Markov processes characterize a stochastic process. A differentiation is made between continuous and discrete processes. If it is a discrete process, it is also called a Markov chain.

States and state transitions form the basic concept of Markov processes. Since this can be better imagined for discrete, at most countably many states and it also fits better to the discrete approach of waiting systems, the further representation is limited to Markov chains. During modeling, suitable states and state transitions must be defined. The consideration of chains also has the advantage that they can be represented graphically as a state graph.
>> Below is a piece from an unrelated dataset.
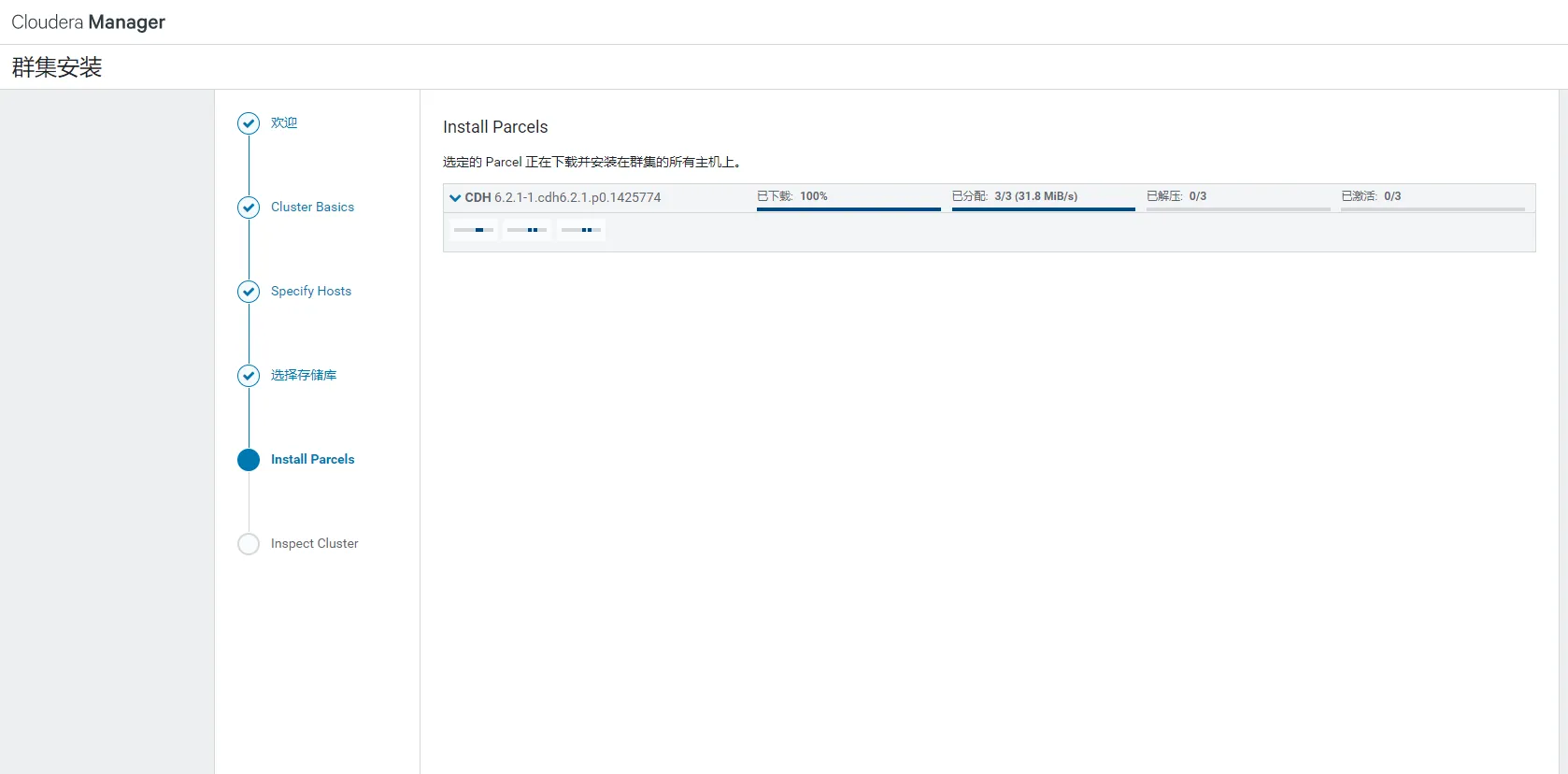Click the 已解压 0/3 progress bar
The width and height of the screenshot is (1568, 774).
pos(1238,208)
A stochastic process is called a Markov process if these conditions are met (formula 1).

The Markov property now states that a next state always depends only on the just current one and not on the previous history, especially not on the initial state. The current state thus contains everything that needs to be known about the past.
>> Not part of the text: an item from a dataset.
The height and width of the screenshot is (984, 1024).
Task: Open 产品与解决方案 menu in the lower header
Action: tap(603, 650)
The Markov chain is used to describe the stochastic occupancy behavior of the queue. The circles model the possible occupancy states of the queue and the directed marked edges of the graph (arrows) model the state transitions, where the transition from state "i" to state "j" occurs with the transition probability p(ij) i .

The Markov chain shown is characterized by the fact that each state has transitions only to its immediate neighbors, but not to more distant states. Since the number of states is limited, all states have exactly two transitions to their neighbors. Two states each have only one transition to their neighbors.

In the discrete-time case shown, each occupancy state also has one more transition to itself with the transition probability (formula 2).

In general, the future random behavior of a Markov chain at any time "t" depends only on the even active state, but not on the past random behavior that activated the state. This applies directly to the occupancy behavior of the memory of a queueing system as well.